**Your assignment:** Quote every line of the data below as it stands, omitting pictures.
[[ Data under study open ]]
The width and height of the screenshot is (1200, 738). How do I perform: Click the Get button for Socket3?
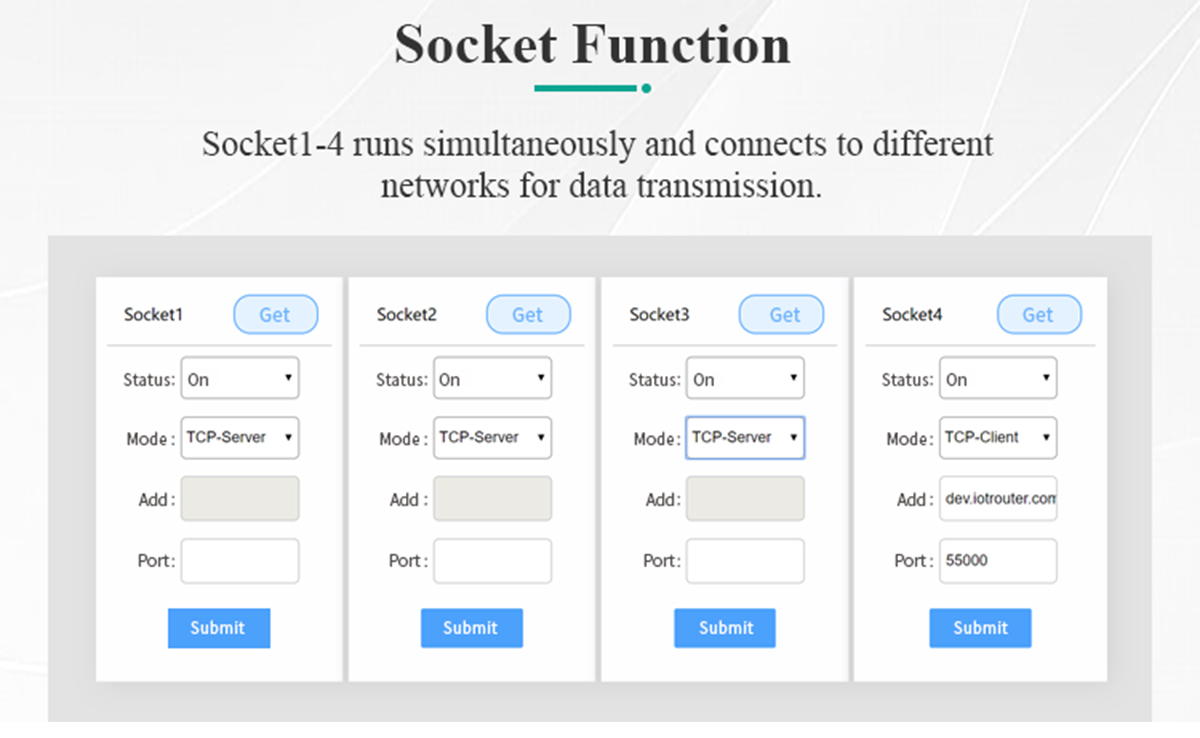(x=781, y=315)
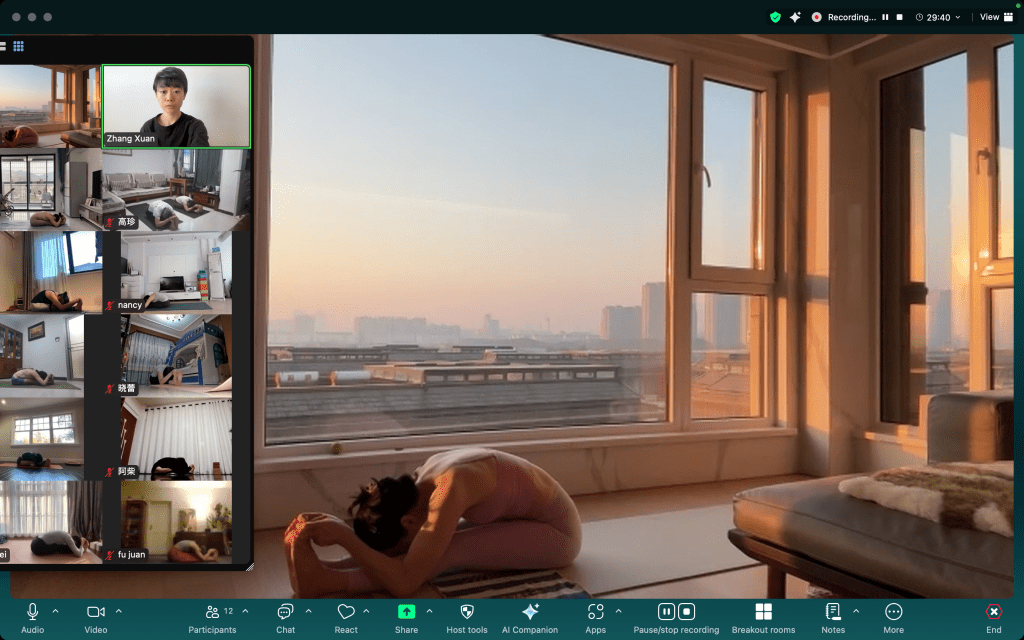This screenshot has width=1024, height=640.
Task: Click the green encryption shield icon
Action: tap(775, 17)
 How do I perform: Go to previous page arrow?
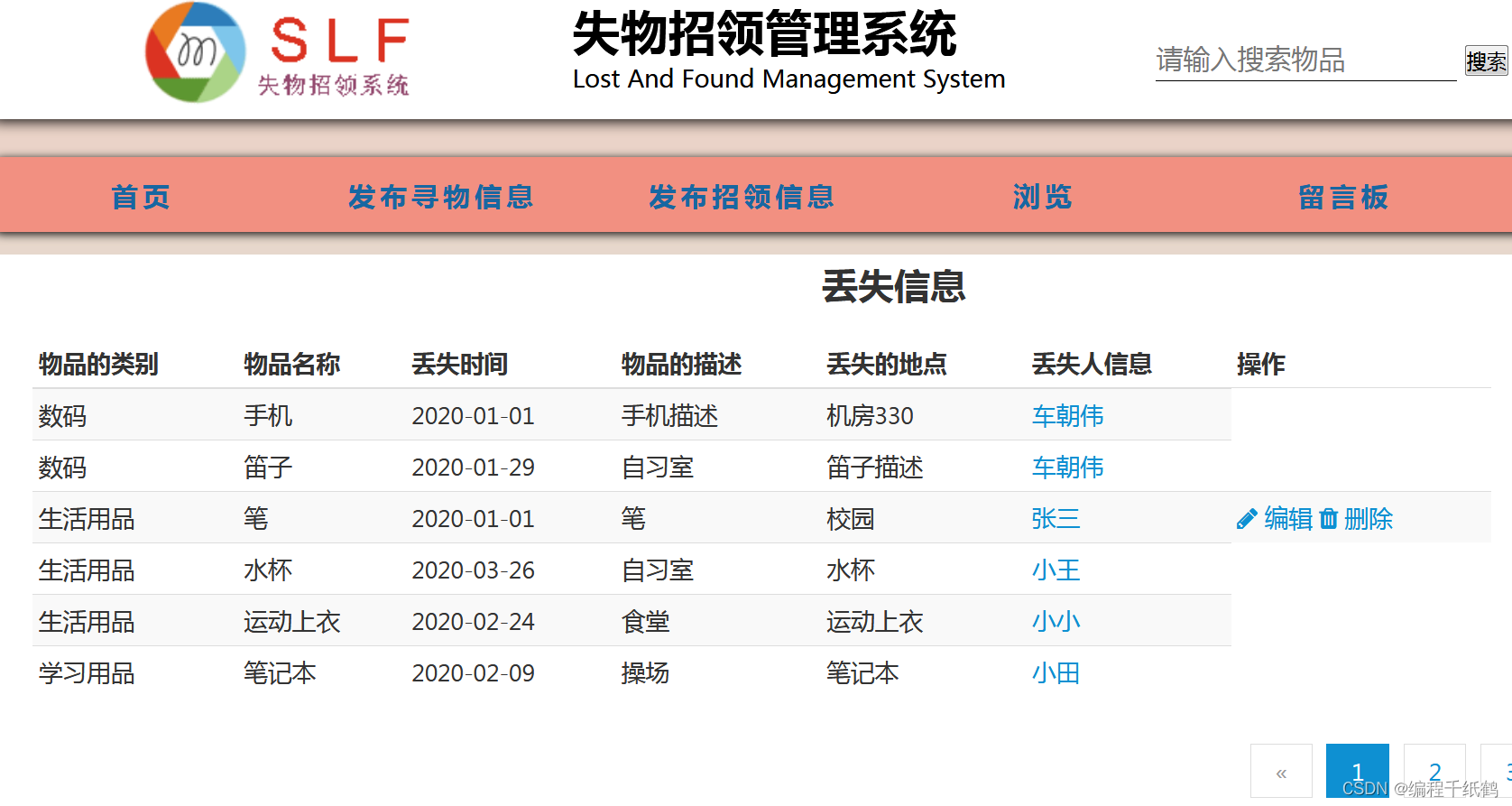click(1281, 773)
[[ Data under study closed ]]
**Reply:**
The width and height of the screenshot is (1200, 738). How do I perform: Click the Get button for Socket3?
(x=781, y=315)
This screenshot has width=1024, height=640.
Task: Click the green encryption shield icon
Action: tap(775, 17)
 How do I perform: Go to previous page arrow?
click(1281, 773)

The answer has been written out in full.